2021年3月10日水曜日

あれから十年

 2011年3月11日14時46分、私は、当時、江戸川区にあった会社の研修所の4階で、100人くらいの仲間たちに話をしていました。信じがたいほどの大きな揺れに、私は「全員、机の下に潜れ!」と叫びました。普段は、私の言うことなど、大して聞かない連中も、さすがに、このときばかりは、皆、さっと机の下に入りました。揺れは、どんどん強くなり、私は、ついに東京崩壊の日が来たかと思い、皆の最後を見届けようと、両足を踏ん張り、一人立ち続けました。

揺れがおさまると、会社の車で丸の内本社へ向かいました。永代通りは、屋外に避難した人で溢れていました。大きな余震が来て、車も揺れ、ビルの看板が落ちる瞬間も目撃しました。いつもの倍以上の時間がかかり、ようやく本社に着くと、エレベーターが全て止まっていました。やむなく27階にある自分の部署まで階段で上がりました。さすがに一気に上がるのは厳しく、途中、息をつこうと、かつて部長をしていた人事部に立ち寄りました。部屋に入ると、何故か、皆、拍手で迎えてくれました。後日、何故、拍手をしたのか、と聞くと、理由は分からないけど知らぬ間に拍手していた、と言っていました。皆、不安だったということなのでしょう。

全国の営業現場を統括する部署にいたので、すぐに、ありとあらゆる手段を使って、現地と連絡を取り始めました。従業員の安否確認を最優先とし、情報の集約、救援物資の手配、救援隊の組成、他部門との連携等々に着手しました。衛星電話や防災電話もありましたが、通信状況は悪く、かつあまりにも広範囲なので、なかなか全貌を掴むことはできませんでした。19時には、災害対策本部が立ち上がり、全社体制が組まれました。真夜中を回っても、途切れ途切れながらも現地とのやり取りが続き、状況が少しづつ見えてきました。
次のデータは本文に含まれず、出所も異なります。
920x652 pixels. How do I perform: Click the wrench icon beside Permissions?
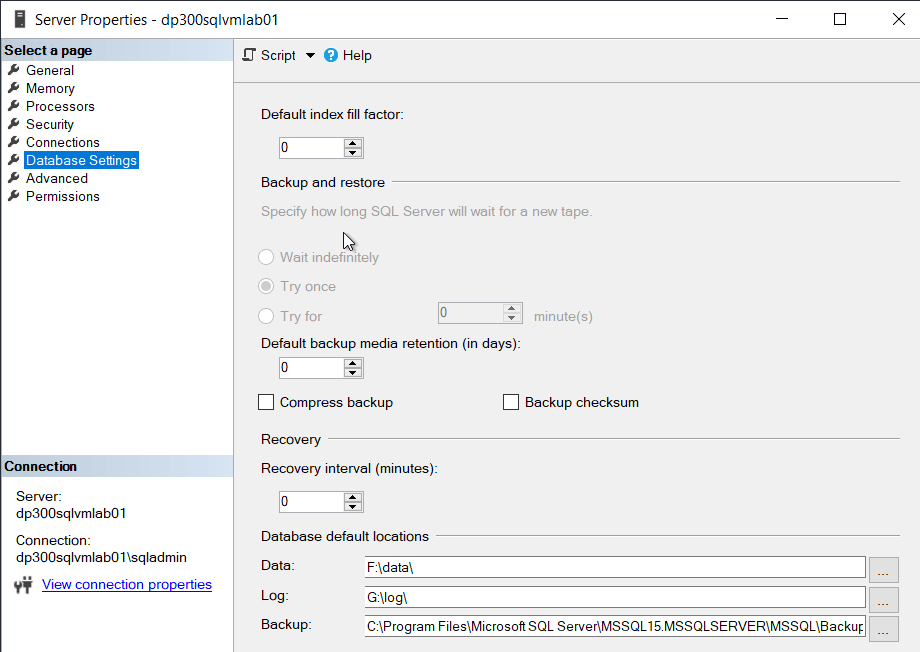coord(14,196)
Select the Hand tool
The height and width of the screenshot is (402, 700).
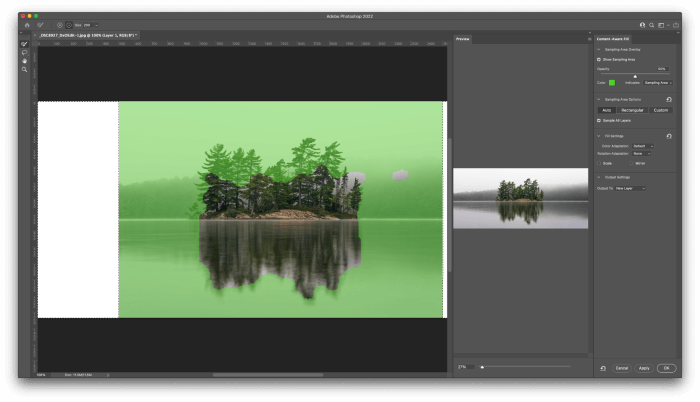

東京湾越しに市原の工場から上がった火の手が見え、電車が止まった都内の道は大渋滞、歩道には歩いて帰宅する人の波が見えました。あの夜、本社では、約7割に当たる2,400人が一夜を明かしました。

二日目も同様の状態が続きました。ある程度、体制が動き始めたのを見定め、夜は災害対策用に入居していたマンションに戻り、かつて赴任していた新潟と連絡をとって、救援隊を送り込むルートを探りました。結果、上越道から磐越道で東北へ入り、山形を支援の前線基地とすることにしました。翌朝早く、部下の部長から電話があり、今日、救援隊を送り込みましょう、との提案がありました。まったく同感だったので、社長の自宅に電話して、許可を取り、先発隊の組成と持参する装備・物資の準備に入りました。別々の5ヵ所を目指す先発隊の要員はボランティアを募り、車も職員所有のSUVを使いました。衛星電話や積めるだけの救援物資等を積み込みました。現地で不足していたガソリンは、都内でも十分に入手できず、新潟支社に調達してもらいました。午後、皆の激励の拍手に見送られ、先発隊が出発しました。

救援隊は、短期間で交代できるように、次々と送り込みました。救援物資の輸送体制も泥縄ながら動き始め、情報も把握できるようになっていきました。安否確認も進みましたが、やはり残り数パーセントには時間がかかりました。残念ながら、3名の従業員が亡くなり、家族、家屋を失った従業員は多数。完全に使用不可となった事務所は、津波の直撃を受けた大船渡、そして福島第一原発の避難区域に指定された南相馬の2カ所でした。時間とともに、津波被害の想像を超える甚大さが判明するとともに、福島第一原発事故という前代未聞の恐ろしい災害の姿も明らかになっていきました。